▸ Task requirements
Below are records with pictures. Reproduce exactly the lines from the line with "1495x812 pixels. At" to the line with "Click the 69% have this trait text", inclusive, and leave each picture out.

.....

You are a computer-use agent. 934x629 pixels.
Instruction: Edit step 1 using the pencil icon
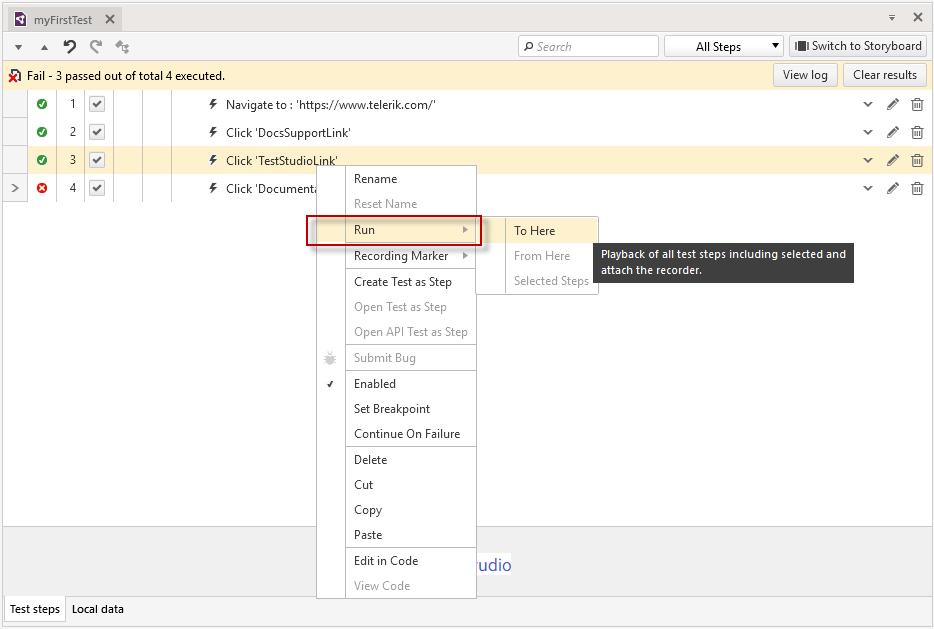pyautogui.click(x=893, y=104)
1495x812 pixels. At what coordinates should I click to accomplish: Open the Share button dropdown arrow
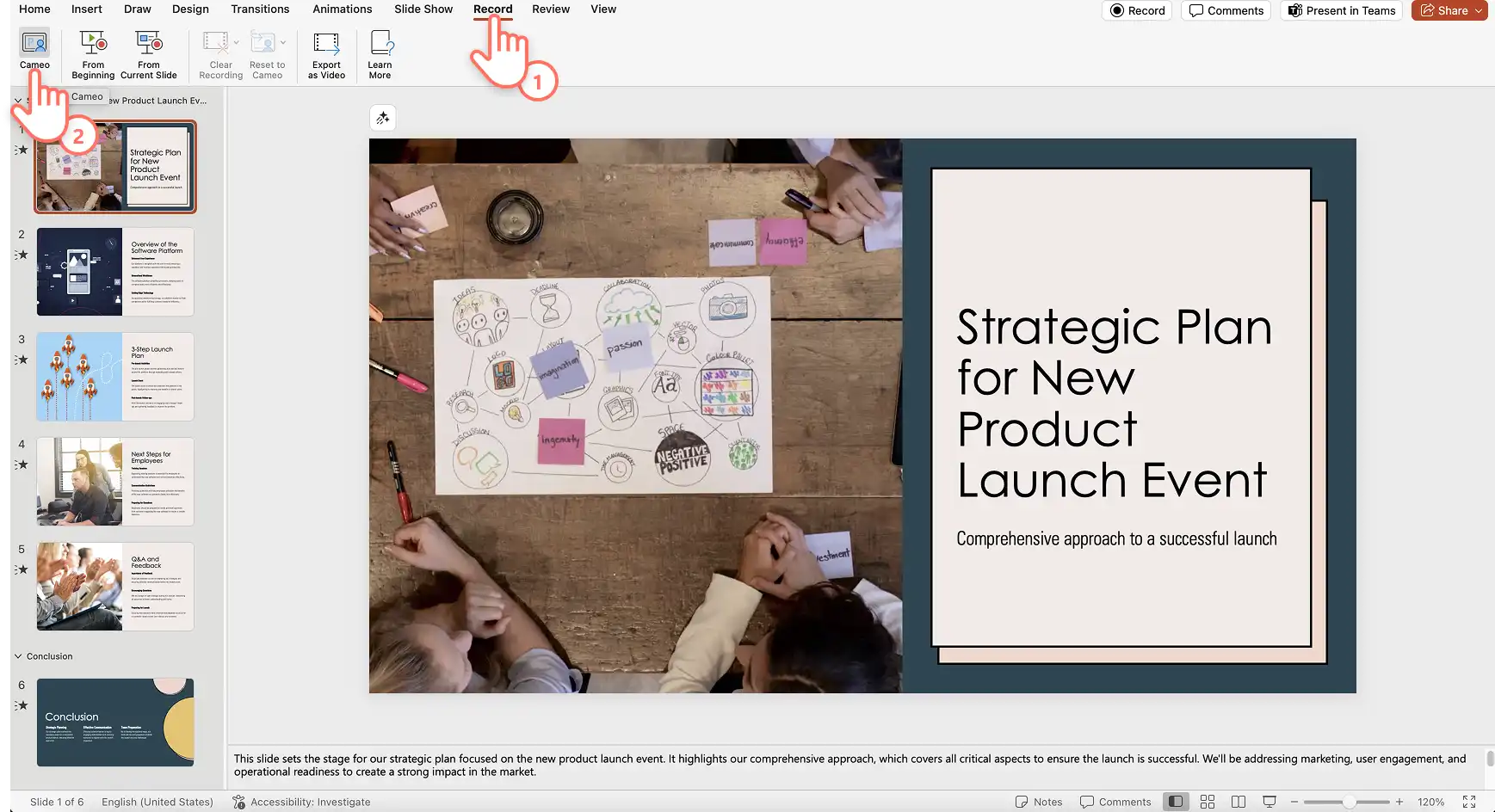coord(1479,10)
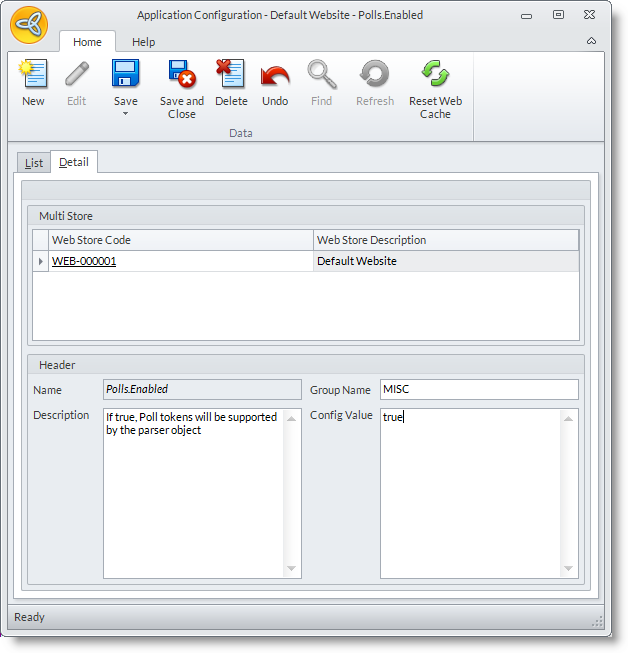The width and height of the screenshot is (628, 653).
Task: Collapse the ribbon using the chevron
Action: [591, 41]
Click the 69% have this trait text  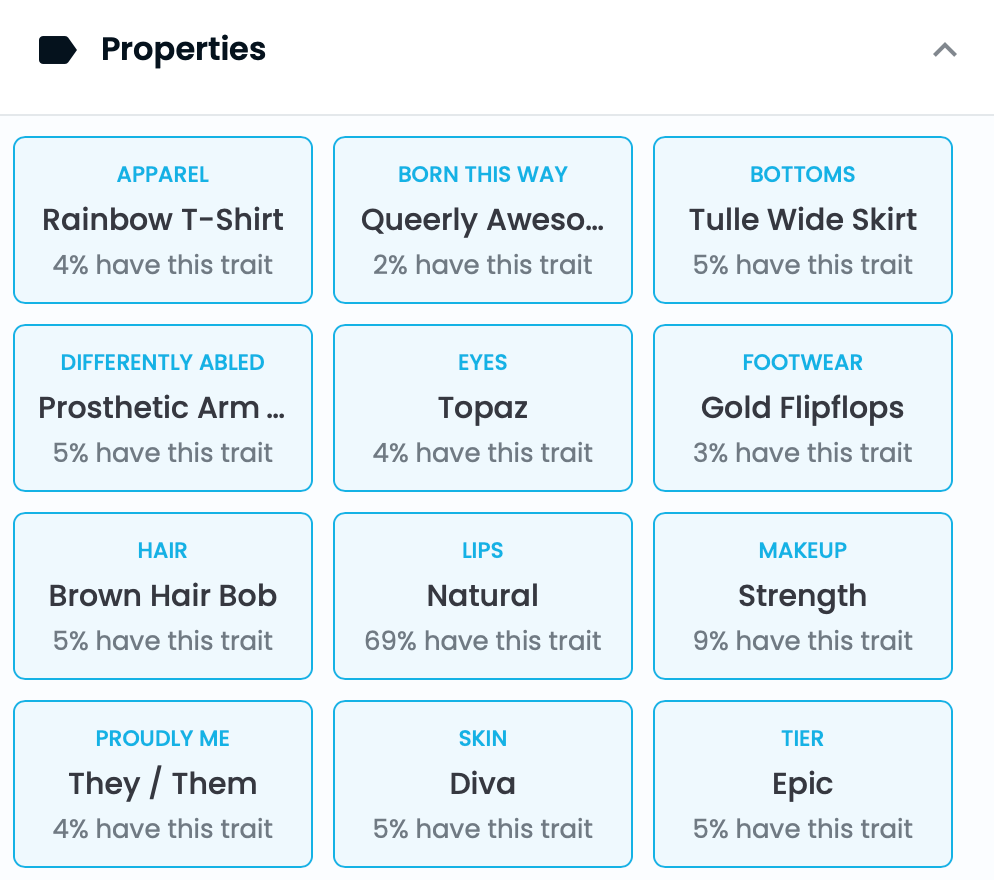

.....

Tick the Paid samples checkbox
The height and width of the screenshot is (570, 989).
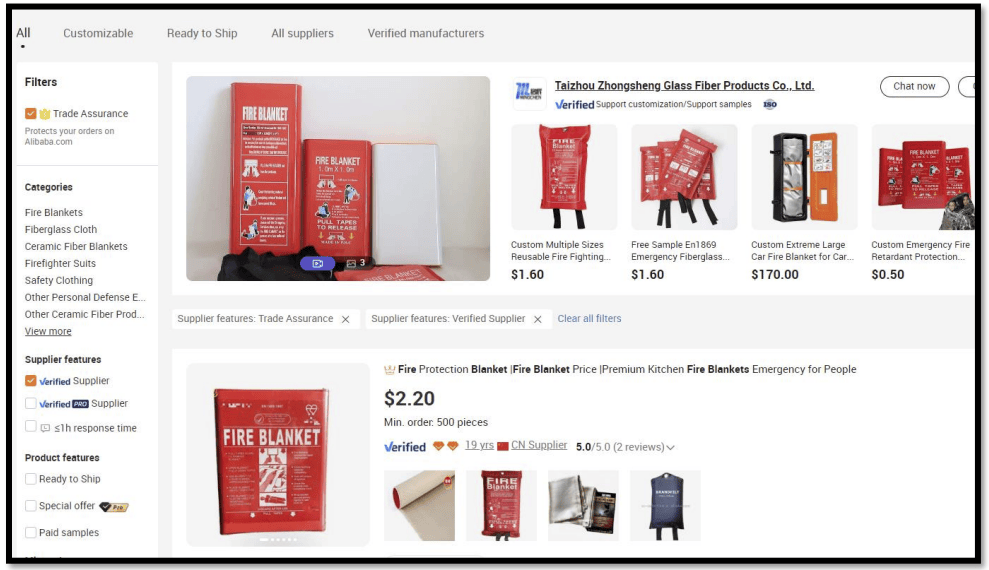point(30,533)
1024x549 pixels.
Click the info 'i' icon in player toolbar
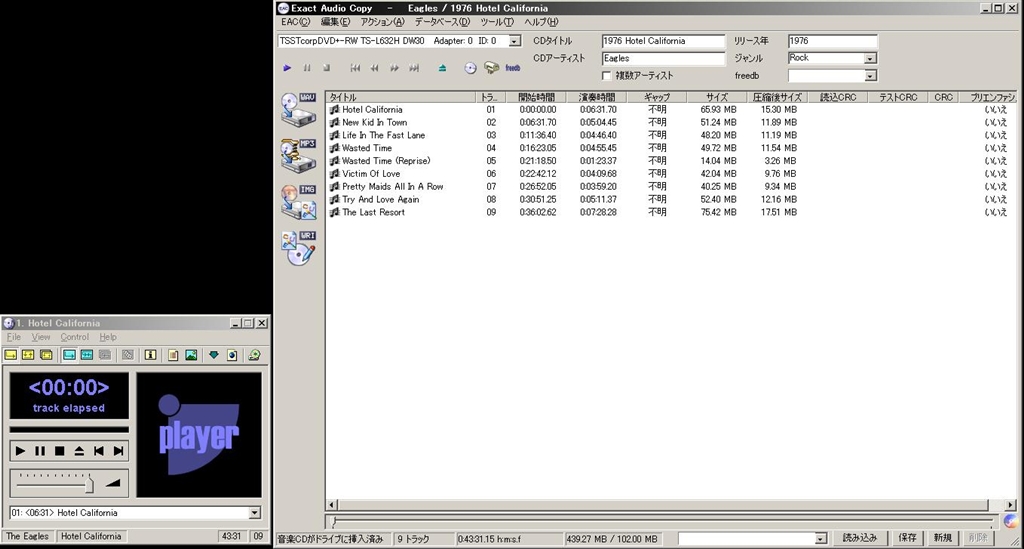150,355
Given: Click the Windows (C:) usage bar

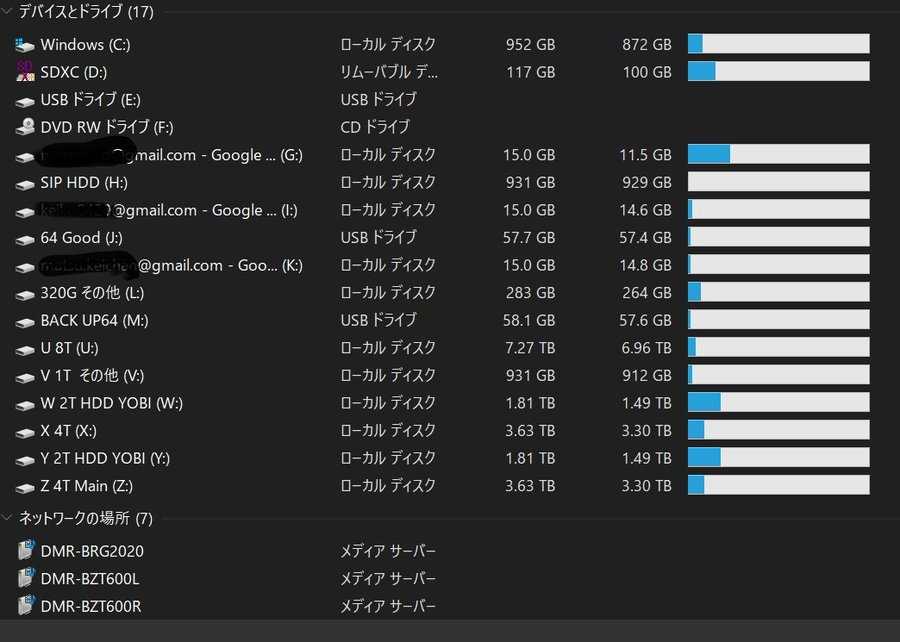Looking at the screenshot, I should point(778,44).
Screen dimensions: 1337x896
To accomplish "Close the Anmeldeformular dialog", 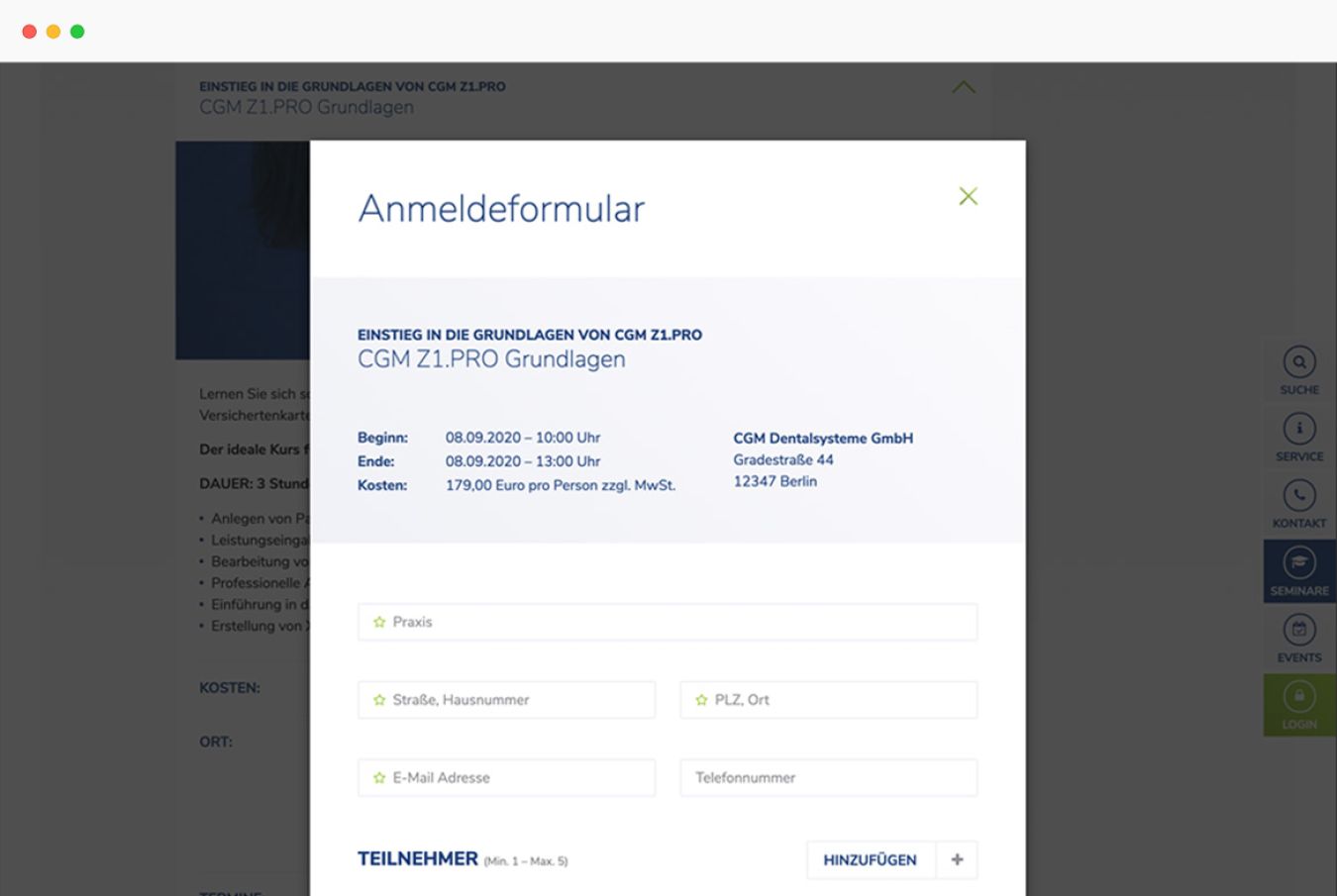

.....

▸ Output for this task
1495x812 pixels. At what coordinates should I click to accomplish: Open the Share button dropdown arrow
coord(1479,10)
The width and height of the screenshot is (628, 653).
Task: Collapse the ribbon using the chevron
Action: [591, 41]
Click the 69% have this trait text  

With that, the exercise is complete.